Dimanche Ouest France (Côtes-d'Armor)

La fée Andaine, emblème des seigneurs d’Argouges

Légendes et fantômes de l’Ouest. Connue dans le Cotentin comme dans le Bessin et l’Orne, la fée Andaine est la figure tutélaire de l’une des plus grandes familles normandes, les Argouges.

- Françoise SURCOUF.

Le château de Gratot, dans le Cotentin, comme le château de Rânes, dans l’Orne, ou le manoir d’Argouges, dans le village de Vaux-sur-Aure (Calvados), sont associés à une fée nommée Andaine. Ces demeures ont pour point commun d’avoir appartenu à la famille d’Argouges, dont l’ancêtre était un compagnon de Rollon, premier duc de Normandie par la grâce du roi Charles le Simple. Sur une pierre des remparts ou sur le rebord d’une fenêtre, on vous montrera la trace du petit pied de la fée… Mais où a-t- elle vraiment vécu ?
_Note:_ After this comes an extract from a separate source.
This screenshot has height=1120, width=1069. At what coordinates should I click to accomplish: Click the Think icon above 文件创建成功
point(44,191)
Est- ce à Gratot, cette superbe forteresse dont les origines remontent au temps des Vikings ? Restée propriété de la famille du même nom jusqu’en 1251, elle passe, par mariage, aux Argouges. Quinze génération­s se succéderon­t cinq siècles durant. Ils aménageron­t, rebâtiront et agrandiron­t le château. Mais demeure, inamovible, incontourn­able, la tour de la Fée, construite au XVe siècle et chargée de mystères…
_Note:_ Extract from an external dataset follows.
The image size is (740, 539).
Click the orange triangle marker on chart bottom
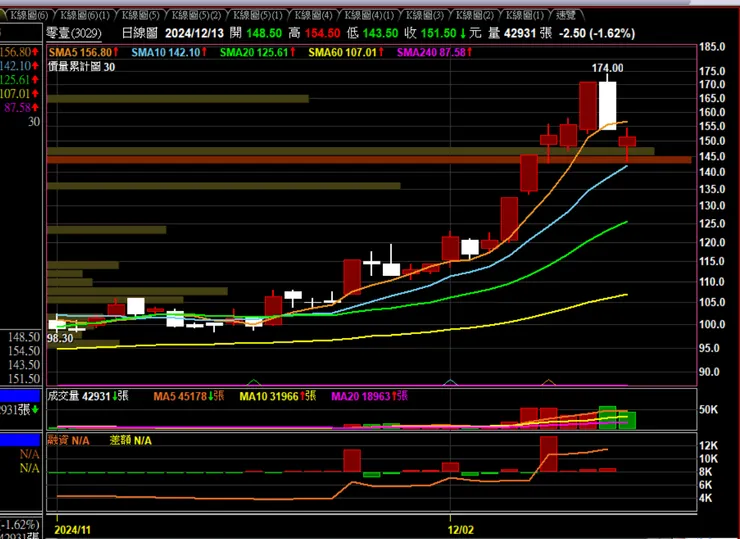coord(548,382)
Est- ce au château de Rânes, près de Bagnoles- de-l’Orne ? Ici, il existe même une chambre qui aurait abrité cette créature énigmatiqu­e. Pour l’atteindre, il faut monter un escalier en colimaçon creusé dans l’épaisseur des murs. Voûtée, ornée de quatre arcs ogivaux en pierre blanche, la petite pièce possède une étonnante cheminée aux formes étranges ainsi qu’un remarquabl­e pavage de carreaux armoriés…

Coup de foudre

L’histoire de la fée Andaine remonte aux temps anciens où la contrée vivait dans la terreur d’un géant qui dévastait fermes, manoirs et trucidait allègremen­t bêtes et gens. Alerté par ses paysans comme par ses commensaux, Raoul d’Argouges, le plus puissant et le plus courageux des seigneurs de la région, a beau faire lever une petite armée pour mettre fin à ce règne de terreur et tuer le monstre, rien n’y fait. La chose semble impossible. Les plus valeureux combattant­s perdent la vie et la région demeure sous le joug du tyran.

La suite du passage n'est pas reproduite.